Another way of compensating for lack of laboratory equipment and methods is to include a standard sample of paper with every batch. Pick a widely available paper, preferably a well-known paper of good quality. You would include one or more of these standard samples in the oven, and put them through the tests with the rest. Then you could say, for instance, "Paper A lasted only half as long as the standard paper in most respects, but Paper B lasted almost as long as the standard paper." (By the way, you should use a fresh piece of each paper for each test, for accuracy.)
Since testing equipment is expensive, use rough equivalents of test measures, like librarians use. The fold test is done by folding a corner of the paper back and forth with your fingers (like a dogear) until it breaks off. Report the results in terms of double folds (back and forth). The primitive burst test the librarians use at the Library of Congress consists of pushing a thumbnail through a piece of paper held in the hand the usual way, with thumb and two or three fingers. Results could be recorded in terms of how easy it was to do. If possible, have several people help with the strength tests (because subjective judgements may be called for, and pooled judgements are more credible than an individual's judgements).
If you are testing the paper for strength after aging, then you have to test it beforehand too, so you will be able to tell how much it has changed. You have to use enough paper of each kind to allow repeating the test several times. In paper labs they may repeat the fold test 15 or 20 times, because paper strength varies widely across each sheet of paper, and there will be a wide spread of readings. For your son's purposes, maybe 3 or 4 times would be OK. The result for each time has to be written down. It would be good to write down the average and the range of variation too. That is, if one person found a certain value most of the time for a certain test, and the other two people found two other values, this should be recorded, in addition to the average for all three.
If the average of fold before aging was 20, and it fell to 3 after aging, you may want to report the percentage decrease in this kind of strength. (Strength can be measured in many ways--edge tear, internal tear, folding endurance, burst, tensile strength, wet and dry zero span tensile strength, and many more.)
What they do in regular lab reports is to graph the decrease in strength for each test they use, as time goes along. This is fun to do, and rewarding to read. They get intermediate values by taking out a piece of each kind of paper at intervals, and testing it. But this might complicate it too much for your son, who is still kind of young.
The Abbey pH Pen does not tell you how acidic or alkaline a paper is, only whether it is above or below a certain narrow range (6.0 to 6.7 or so). Papers can be anywhere from pH 4.0 to 10.0 or above. If you had time, you could order litmus papers and indicator solutions that would tell you the approximate pH of papers above 6.7 and below 6.0.
Testing for resistance to light-aging is easy.
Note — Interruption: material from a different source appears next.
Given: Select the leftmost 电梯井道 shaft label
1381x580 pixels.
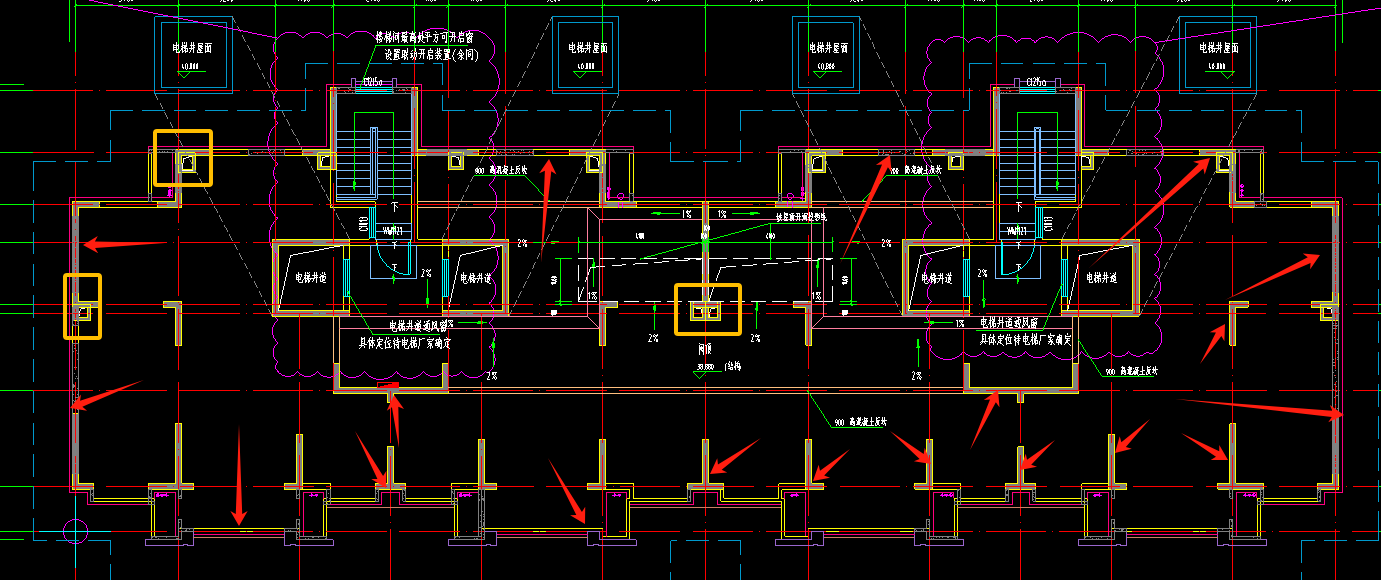Looking at the screenshot, I should pyautogui.click(x=310, y=278).
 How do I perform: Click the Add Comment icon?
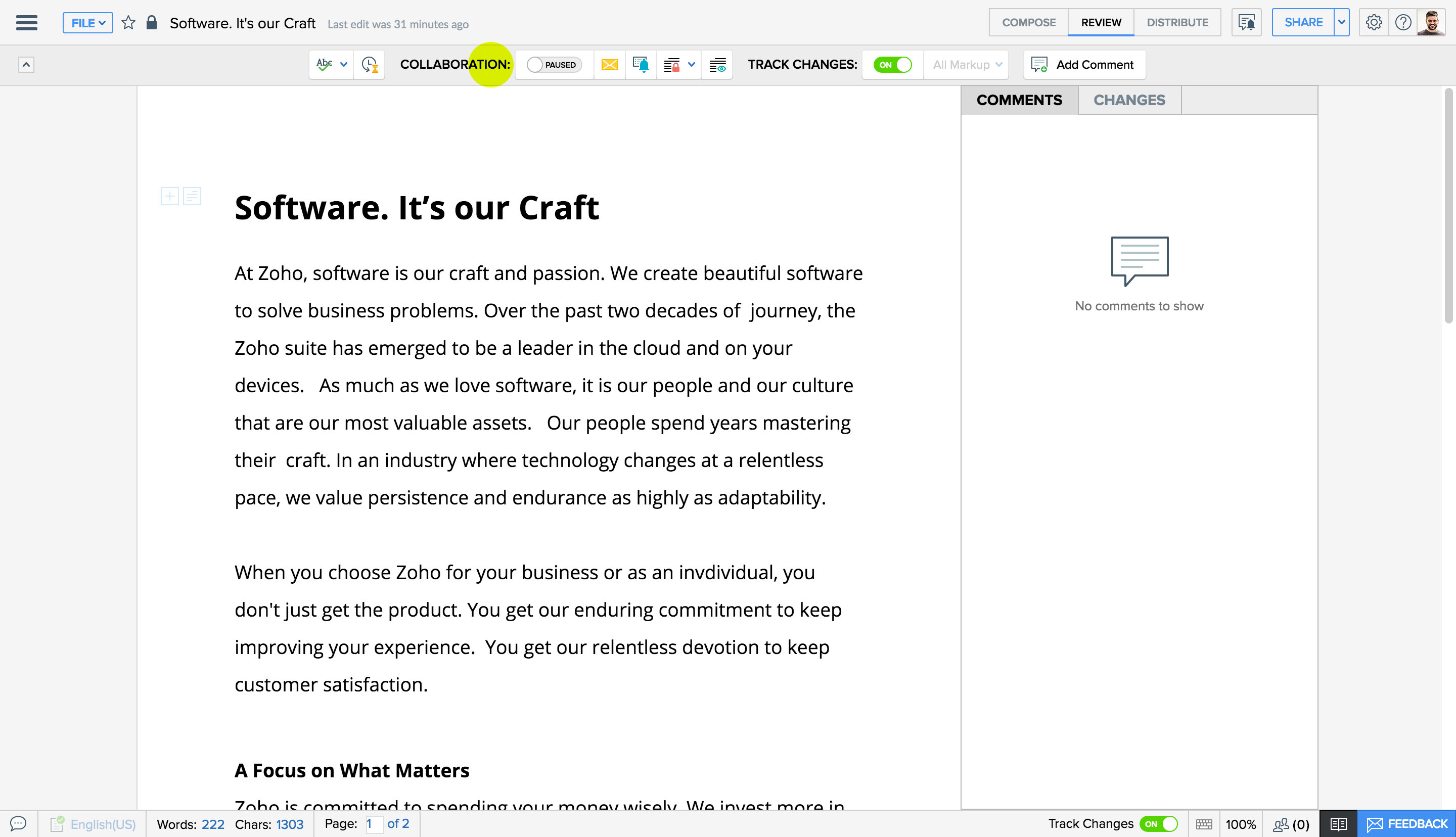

You just put your samples in a sunny window, with one half of each sample covered, and see how long it takes for the exposed parts to darken. You can rank-order them by how much they have darkened.
You wanted to know how many years of natural aging are equivalent to a day of oven aging. That all depends on a number of things, including how hot the oven is. Most paper chemists do not like to give more than an approximate figure. In general, I think any paper that comes through a month in the aging oven in good shape has a chance of lasting for 300 years or more.